**BRANO DA LEGGERE:**
|---|

Delitto Colabrese, lo strazio dei genitori

31 Maggio 2016

Da 8 mesi la Procura nega la restituzione della salma. Madre e padre disperati: «Lo stanno uccidendo una seconda volta»

SULMONA. È disperata e piange continuamente perché ancora non riesce a dare una degna sepoltura al figlio che le hanno ammazzato: «Voglio solo che me lo ridiano. Lo stanno uccidendo una seconda volta». Sono trascorsi otto mesi e la Procura della Spezia, nonostante gli accorati appelli dei genitori, Annarita Grossi e Luciano Colabrese, continua a negare la restituzione del corpo del 27enne Giuseppe Colabrese ai familiari. L’ultima risposta negativa è arrivata dieci giorni fa, quando gli avvocati Alessandro Rotolo e Federica Benguardato sono andati a parlare con il procuratore capo e il sostituto Claudia Merlino nella città ligure. I legali hanno esposto la necessità e il bisogno dei genitori e dei parenti di poter piangere il giovane su una tomba. Per l’ennesima volta si sono sentiti rispondere che il corpo deve ancora restare a disposizione degli inquirenti per procedere ad altri esami propedeutici alla individuazione dei responsabili dell’omicidio. «È assurdo tutto ciò che sta avvenendo», affermano i legali della famiglia Colabrese, «è forse la prima volta in Italia che una Procura avverta la necessità di concedersi tutto questo tempo per svolgere gli esami. Non riusciamo a capire questo comportamento anche perché è da un mese che il Ris ha riconsegnato la relazione sugli esami delle tracce ematiche. E al momento non sono stati richiesti dalla Procura e dagli inquirenti altre perizie sul corpo che, a questo punto, deve essere riconsegnato ai familiari per la celebrazione dei funerali».

|---|

**COMPITI DA SVOLGERE:**
a: Traduci in inglese questa frase dell'articolo sul delitto Colabrese: «I legali hanno esposto la necessità e il bisogno dei genitori e dei parenti di poter piangere il giovane su una tomba.»
b: Secondo l'articolo sul delitto Colabrese, quale Procura continua a negare la restituzione del corpo di Giuseppe Colabrese?
c: Indica se ciascuna affermazione concorda con l'articolo sul delitto Colabrese, rispondendo sì o no e citando le parole decisive: (i) il Ris ha riconsegnato da un mese la relazione sulle tracce ematiche; (ii) la Procura ha già richiesto nuove perizie sul corpo; (iii) dall'omicidio sono trascorsi sei mesi.

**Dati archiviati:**
|---|

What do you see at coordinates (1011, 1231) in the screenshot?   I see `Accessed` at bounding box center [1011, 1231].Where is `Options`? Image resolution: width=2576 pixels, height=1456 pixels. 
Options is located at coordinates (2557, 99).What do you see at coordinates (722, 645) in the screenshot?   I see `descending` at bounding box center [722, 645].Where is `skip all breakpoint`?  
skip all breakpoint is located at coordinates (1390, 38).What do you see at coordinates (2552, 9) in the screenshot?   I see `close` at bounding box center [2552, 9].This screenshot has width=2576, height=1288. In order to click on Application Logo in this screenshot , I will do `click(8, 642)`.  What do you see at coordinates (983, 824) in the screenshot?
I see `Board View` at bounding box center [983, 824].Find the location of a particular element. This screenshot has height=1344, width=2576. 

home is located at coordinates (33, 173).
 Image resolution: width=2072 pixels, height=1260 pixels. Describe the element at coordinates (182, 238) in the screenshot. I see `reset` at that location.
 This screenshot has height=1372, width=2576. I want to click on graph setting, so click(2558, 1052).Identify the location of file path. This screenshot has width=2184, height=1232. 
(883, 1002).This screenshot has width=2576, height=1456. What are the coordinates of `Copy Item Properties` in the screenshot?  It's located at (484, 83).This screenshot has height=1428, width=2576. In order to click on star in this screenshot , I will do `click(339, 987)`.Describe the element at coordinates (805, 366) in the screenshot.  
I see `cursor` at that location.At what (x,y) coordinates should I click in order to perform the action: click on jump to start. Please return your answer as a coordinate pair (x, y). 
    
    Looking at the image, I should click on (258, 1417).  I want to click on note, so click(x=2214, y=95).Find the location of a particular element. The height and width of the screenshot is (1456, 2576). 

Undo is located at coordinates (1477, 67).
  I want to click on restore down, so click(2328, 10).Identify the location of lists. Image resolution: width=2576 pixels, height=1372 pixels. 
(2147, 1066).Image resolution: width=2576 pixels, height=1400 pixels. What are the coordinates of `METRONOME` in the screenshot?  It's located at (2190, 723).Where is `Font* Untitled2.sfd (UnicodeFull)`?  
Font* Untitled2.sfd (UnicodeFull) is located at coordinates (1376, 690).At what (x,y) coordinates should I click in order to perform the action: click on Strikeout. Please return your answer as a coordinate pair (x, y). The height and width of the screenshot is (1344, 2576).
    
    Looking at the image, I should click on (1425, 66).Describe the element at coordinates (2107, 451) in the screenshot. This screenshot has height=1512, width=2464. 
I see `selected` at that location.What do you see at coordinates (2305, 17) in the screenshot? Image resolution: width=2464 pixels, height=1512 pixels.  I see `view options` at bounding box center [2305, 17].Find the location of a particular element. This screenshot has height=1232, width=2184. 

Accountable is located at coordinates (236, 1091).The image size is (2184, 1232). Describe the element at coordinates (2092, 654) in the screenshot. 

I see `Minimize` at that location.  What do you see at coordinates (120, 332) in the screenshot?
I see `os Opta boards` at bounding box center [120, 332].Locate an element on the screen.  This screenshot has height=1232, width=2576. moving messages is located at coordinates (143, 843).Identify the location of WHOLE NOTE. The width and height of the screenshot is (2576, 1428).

|---|

**SOLUZIONI:**
a: The lawyers set out the need and the longing of the parents and relatives to be able to mourn the young man at a grave.

b: La Procura della Spezia.

c:
(i) Sì: «è da un mese che il Ris ha riconsegnato la relazione sugli esami delle tracce ematiche».
(ii) No: «al momento non sono stati richiesti dalla Procura e dagli inquirenti altre perizie sul corpo».
(iii) No: «Sono trascorsi otto mesi».